= Claude de Sainctes =

French Catholic theologist, author and controversialist

Claude de Sainctes (b. at Perche, 1525; d. at Crèvecoeur, 1591) was a French Catholic theologist, author, and controversialist.

==Biography==
At the age of fifteen he joined the Canons Regular of Saint-Cheron, and was sent to the College of Navarre in Paris, where he received the degree of Doctor of Theology (1555). On account of the erudition of his early works and the aptitude which he showed for controversy, he was called to the Conference of Poissy, held in 1561 between the Catholics and the Huguenots, at which Theodore of Beza and Diego Lainez, Superior General of the Society of Jesus, were present.

He was afterwards deputed to the Council of Trent to represent, with Simon Vigor, the University of Paris. Upon his return, he acquired a reputation for his sermons and discussions with Protestants. He published a work against their spoliation of Catholic churches and a vigorous declaration against the doctrines of John Calvin and Theodore of Beza; the latter replied and drew upon himself a new attack from Claude de Sainctes.

At the same time he charged the King of France by his treatise on "L'ancien naturel des Français" never to tolerate heretics; against these, he later defended Catholic dogma with an exhaustive treatise on the Eucharist. Through the patronage of Charles, Cardinal of Lorraine, he was appointed to the Bishopric of Évreux(1575).
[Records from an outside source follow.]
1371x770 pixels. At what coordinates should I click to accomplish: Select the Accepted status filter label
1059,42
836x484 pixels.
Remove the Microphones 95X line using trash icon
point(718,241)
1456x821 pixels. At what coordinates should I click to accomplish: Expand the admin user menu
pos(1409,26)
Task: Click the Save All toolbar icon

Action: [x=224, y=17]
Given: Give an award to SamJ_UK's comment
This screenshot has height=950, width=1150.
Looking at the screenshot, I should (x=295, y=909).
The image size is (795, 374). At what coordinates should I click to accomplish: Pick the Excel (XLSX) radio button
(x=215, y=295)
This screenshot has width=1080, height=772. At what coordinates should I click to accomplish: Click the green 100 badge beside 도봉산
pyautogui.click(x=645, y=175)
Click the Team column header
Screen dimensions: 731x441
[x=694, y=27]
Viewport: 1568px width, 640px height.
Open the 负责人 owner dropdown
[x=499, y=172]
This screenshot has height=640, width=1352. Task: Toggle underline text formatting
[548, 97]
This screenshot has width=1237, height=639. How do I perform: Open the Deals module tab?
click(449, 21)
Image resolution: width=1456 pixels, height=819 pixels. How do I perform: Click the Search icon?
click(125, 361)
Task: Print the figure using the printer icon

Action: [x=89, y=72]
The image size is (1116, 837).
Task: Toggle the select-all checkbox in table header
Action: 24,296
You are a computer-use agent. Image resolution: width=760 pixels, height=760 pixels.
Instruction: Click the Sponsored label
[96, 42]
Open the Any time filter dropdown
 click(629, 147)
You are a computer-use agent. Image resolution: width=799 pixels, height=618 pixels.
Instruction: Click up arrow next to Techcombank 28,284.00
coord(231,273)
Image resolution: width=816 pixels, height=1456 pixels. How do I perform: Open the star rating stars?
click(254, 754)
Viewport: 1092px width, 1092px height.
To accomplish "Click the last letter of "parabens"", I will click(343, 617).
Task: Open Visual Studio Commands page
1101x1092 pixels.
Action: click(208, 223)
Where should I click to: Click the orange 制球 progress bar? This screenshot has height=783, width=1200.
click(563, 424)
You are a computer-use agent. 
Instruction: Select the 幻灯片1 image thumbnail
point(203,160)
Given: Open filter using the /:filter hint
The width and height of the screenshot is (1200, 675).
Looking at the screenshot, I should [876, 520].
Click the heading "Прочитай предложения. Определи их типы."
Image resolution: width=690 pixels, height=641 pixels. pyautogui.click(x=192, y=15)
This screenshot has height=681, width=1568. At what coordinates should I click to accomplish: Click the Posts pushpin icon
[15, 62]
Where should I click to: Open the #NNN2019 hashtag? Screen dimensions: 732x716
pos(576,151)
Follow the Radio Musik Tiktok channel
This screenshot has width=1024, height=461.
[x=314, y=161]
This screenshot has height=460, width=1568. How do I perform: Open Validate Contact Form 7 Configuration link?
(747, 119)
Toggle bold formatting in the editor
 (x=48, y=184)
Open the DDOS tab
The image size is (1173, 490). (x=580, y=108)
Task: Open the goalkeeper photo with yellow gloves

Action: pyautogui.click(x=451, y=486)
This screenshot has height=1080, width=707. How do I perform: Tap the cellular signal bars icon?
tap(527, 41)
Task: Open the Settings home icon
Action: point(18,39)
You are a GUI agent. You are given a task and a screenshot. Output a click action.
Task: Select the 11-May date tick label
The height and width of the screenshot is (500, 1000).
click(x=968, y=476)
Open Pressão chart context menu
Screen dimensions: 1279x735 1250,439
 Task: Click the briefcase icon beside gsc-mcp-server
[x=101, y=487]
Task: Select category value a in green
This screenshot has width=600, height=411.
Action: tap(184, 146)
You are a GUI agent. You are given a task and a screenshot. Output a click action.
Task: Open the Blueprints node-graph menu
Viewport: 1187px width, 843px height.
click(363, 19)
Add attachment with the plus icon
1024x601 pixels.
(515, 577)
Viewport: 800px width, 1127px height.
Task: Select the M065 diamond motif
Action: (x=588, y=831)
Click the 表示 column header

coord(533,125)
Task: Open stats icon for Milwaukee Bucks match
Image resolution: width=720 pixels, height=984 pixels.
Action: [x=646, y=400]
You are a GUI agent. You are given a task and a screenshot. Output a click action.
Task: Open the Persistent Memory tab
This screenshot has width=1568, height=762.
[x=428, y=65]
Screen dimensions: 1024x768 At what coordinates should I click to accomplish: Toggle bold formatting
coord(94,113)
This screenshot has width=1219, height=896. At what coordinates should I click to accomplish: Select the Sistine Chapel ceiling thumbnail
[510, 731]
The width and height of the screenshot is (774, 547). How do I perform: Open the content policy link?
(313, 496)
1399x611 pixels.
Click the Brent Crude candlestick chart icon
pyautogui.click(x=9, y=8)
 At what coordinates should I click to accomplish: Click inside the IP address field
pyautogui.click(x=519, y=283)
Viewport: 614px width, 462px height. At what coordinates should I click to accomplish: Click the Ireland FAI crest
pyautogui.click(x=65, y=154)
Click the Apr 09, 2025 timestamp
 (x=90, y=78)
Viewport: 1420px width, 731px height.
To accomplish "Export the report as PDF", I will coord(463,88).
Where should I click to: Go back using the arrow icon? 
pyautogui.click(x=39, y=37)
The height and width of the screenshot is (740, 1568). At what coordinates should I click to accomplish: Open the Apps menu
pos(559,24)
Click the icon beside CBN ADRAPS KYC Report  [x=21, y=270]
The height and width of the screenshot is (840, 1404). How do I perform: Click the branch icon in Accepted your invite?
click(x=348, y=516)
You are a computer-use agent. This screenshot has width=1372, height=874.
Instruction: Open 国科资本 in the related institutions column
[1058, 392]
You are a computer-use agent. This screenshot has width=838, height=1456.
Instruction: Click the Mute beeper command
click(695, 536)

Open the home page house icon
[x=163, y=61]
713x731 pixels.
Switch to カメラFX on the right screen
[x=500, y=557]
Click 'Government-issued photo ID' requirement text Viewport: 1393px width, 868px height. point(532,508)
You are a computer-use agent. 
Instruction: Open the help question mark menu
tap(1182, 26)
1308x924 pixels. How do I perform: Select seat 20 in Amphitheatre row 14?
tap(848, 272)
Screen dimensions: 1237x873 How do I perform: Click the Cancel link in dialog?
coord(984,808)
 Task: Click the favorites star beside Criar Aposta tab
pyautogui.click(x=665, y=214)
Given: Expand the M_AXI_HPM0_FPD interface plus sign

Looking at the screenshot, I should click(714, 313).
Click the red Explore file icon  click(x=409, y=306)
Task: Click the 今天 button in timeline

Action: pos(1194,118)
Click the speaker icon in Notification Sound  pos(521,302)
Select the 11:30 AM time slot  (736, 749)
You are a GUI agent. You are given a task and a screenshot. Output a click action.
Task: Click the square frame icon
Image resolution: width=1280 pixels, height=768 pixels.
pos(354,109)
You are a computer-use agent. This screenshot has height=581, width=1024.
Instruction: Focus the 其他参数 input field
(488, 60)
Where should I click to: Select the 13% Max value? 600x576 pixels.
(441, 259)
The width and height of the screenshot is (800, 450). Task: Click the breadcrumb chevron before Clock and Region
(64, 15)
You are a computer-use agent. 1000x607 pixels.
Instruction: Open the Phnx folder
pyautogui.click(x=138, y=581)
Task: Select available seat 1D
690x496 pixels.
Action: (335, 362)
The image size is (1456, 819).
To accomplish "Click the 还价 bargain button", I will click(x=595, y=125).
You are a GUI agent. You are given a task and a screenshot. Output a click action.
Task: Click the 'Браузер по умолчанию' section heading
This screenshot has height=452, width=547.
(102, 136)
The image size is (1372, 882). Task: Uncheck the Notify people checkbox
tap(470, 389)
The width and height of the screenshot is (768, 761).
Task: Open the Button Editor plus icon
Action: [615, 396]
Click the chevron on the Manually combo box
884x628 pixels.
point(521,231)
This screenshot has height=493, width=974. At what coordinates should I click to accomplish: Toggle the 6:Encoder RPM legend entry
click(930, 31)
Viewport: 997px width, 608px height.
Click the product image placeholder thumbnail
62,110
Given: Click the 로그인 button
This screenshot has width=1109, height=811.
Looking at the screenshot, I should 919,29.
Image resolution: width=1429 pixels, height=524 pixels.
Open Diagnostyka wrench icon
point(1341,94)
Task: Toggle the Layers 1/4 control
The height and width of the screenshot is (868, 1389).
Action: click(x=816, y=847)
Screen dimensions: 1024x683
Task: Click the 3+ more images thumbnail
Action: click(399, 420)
He was very zealous in his efforts to convert Protestants. He assisted at the provincial Council of Rouen (1581) and published its records in French. When the League became active he took sides with it and worked to gain partisans, but the royal troops took possession of Évreux and the bishop was forced to flee. Unfortunately for him, there were found among his papers writings in which he approved of the murder of Henry III of France, and maintained that one could likewise kill his successor.

Arrested and arraigned before the Parlement of Caen, he was condemned to death as guilty of high treason. At the request of the Cardinal de Bourbon and of several bishops, Henry IV commuted his sentence to life imprisonment, and he was confined in the château of Crèvecoeur where he died two months later.

==Important works==
His works were published, some in Latin and others in French. The more important are:

- "Liturgiae sive missae SS. Patrum Jacobi, Basilii J. Chrysostomi" (Greek-Latin, Paris, 1560)
- "Discours sur le saccagement des églises catholiques par les hérétiques anciens et nouveaux calvinistes" (Paris, 1562)
  - Translated into Dutch as Discours oft corte enarratie, op die beroovinghe der catholycker kercken gheschiet door die oude ketteren, ende nieuwe Calvinisten van onsen tyden (Leuven, Rutger Velpius, 1567) Available on Google Books
- "Traité de l'ancien naturel des Français en la religion chrétienne" (Paris, 1567)
- "Déclaration d'anciens athéismes de la doctrine de Calvin et de Bèze contre les premiers fondements de la chrétienté" (Paris, 1567)
- "De rebus Eucharistiae controversis libri X" (Paris, 1575).